Aufgabe
Schreiben Sie den Seitentext von "Das sachverständig beratene" bis "hinreichend belegt ist." neu und setzen Sie dabei "Oberlandesgericht" an die Stelle von "Landgericht".

Seitentext
######

Das sachverständig beratene Landgericht hat hinsichtlich der festgestellten Sachbeschädigung die Schuldfähigkeit des Beschuldigten rechtsfehlerfrei verneint, weil eine krankhafte seelische Störung im Sinne des § 20 StGB zum Ausschluss der Einsichtsfähigkeit geführt hatte.
Auch die Voraussetzungen des § 63 StGB für eine Unterbringung des Beschuldigten in einem psychiatrischen Krankenhaus hat das Landgericht - was die Erfordernisse eines Hanges und einer psychotisch motivierten Tat anbelangt - zutreffend bejaht. Gleichwohl hat der Maßregelausspruch keinen Bestand, weil die für eine Unterbringung in einem psychiatrischen Krankenhaus weiter vorausgesetzte Gefährlichkeitsprognose nicht hinreichend belegt ist.
Die grundsätzlich unbefristete Unterbringung in einem psychiatrischen Krankenhaus ist eine außerordentlich belastende Maßnahme. Deshalb darf sie nur angeordnet werden, wenn eine Wahrscheinlichkeit höheren Grades besteht, der Täter werde infolge seines fortdauernden Zustandes in Zukunft erhebliche rechtswidrige Taten begehen (BGHR StGB § 63 Gefährlichkeit 11 und 26). Eine lediglich latente Gefahr und die bloße Möglichkeit zukünftiger Straftaten reichen nicht aus.

######

Auszüge der Einträge
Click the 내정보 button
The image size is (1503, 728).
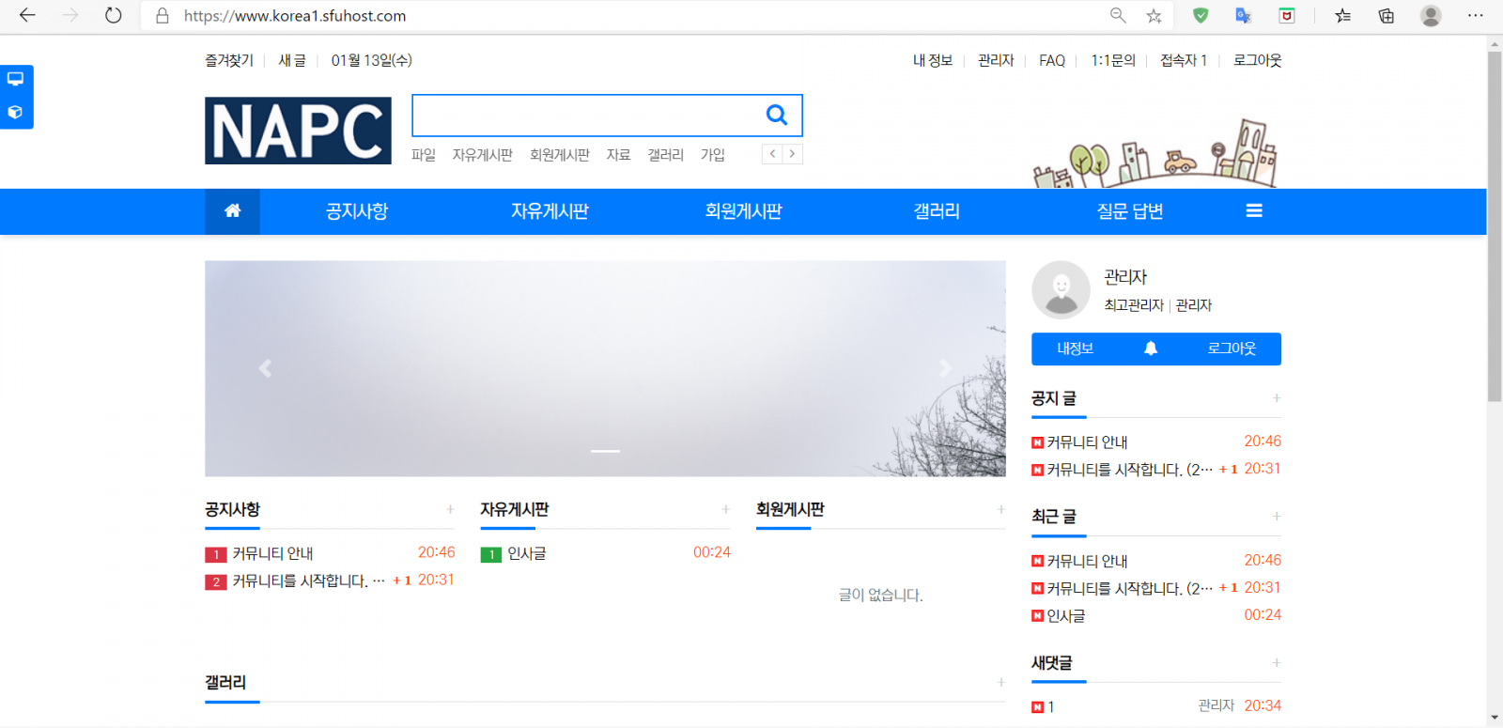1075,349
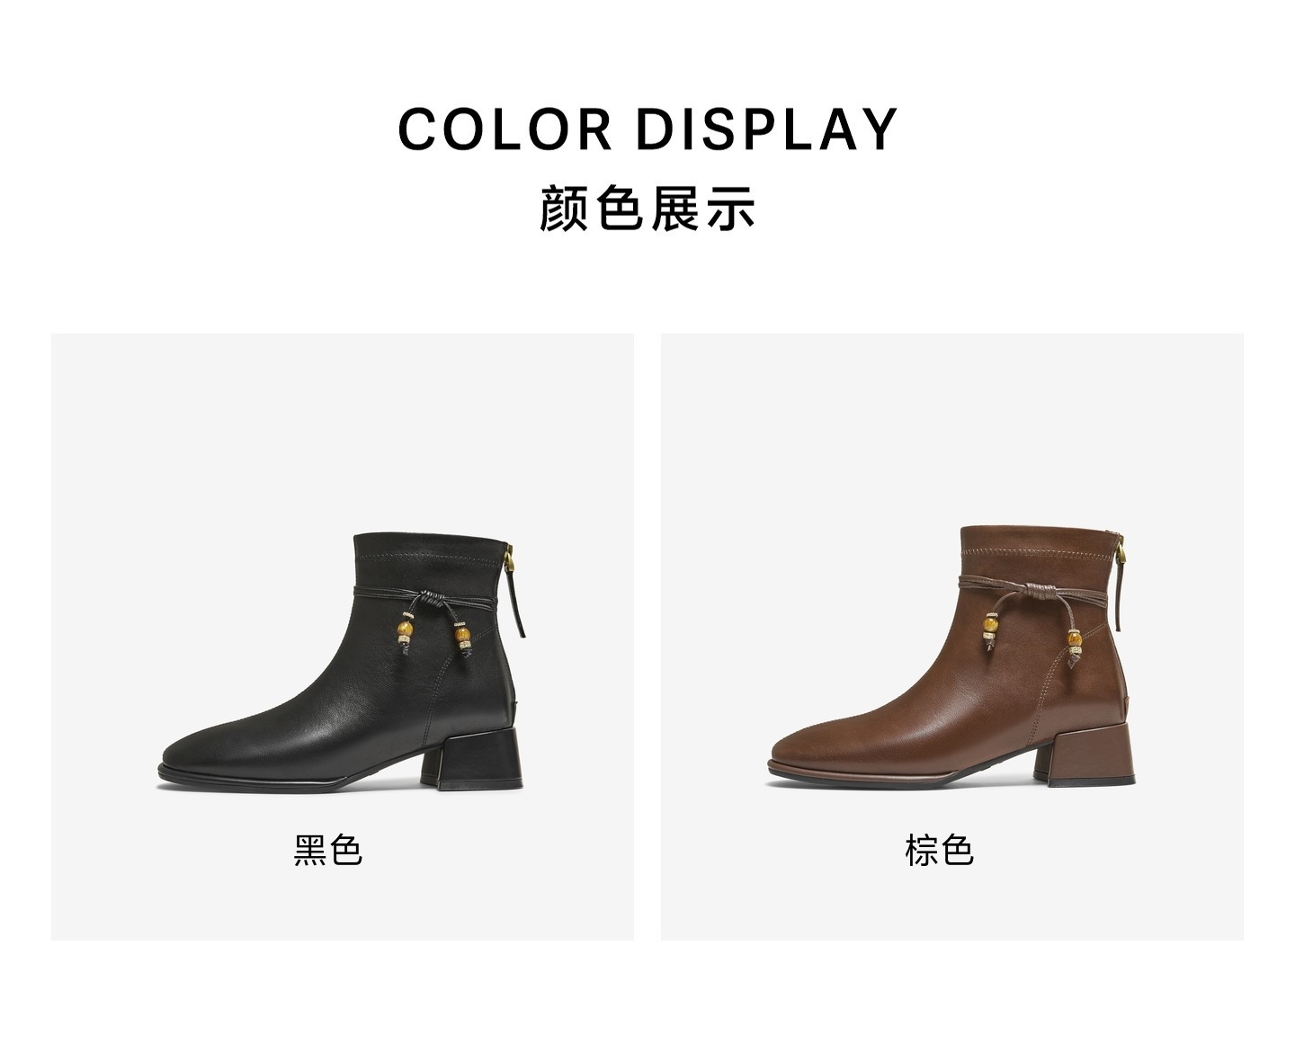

######

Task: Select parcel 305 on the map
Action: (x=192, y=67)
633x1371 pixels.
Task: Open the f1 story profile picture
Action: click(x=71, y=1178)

######

Lösung
Das sachverständig beratene Oberlandesgericht hat hinsichtlich der festgestellten Sachbeschädigung die Schuldfähigkeit des Beschuldigten rechtsfehlerfrei verneint, weil eine krankhafte seelische Störung im Sinne des § 20 StGB zum Ausschluss der Einsichtsfähigkeit geführt hatte.
Auch die Voraussetzungen des § 63 StGB für eine Unterbringung des Beschuldigten in einem psychiatrischen Krankenhaus hat das Oberlandesgericht - was die Erfordernisse eines Hanges und einer psychotisch motivierten Tat anbelangt - zutreffend bejaht. Gleichwohl hat der Maßregelausspruch keinen Bestand, weil die für eine Unterbringung in einem psychiatrischen Krankenhaus weiter vorausgesetzte Gefährlichkeitsprognose nicht hinreichend belegt ist.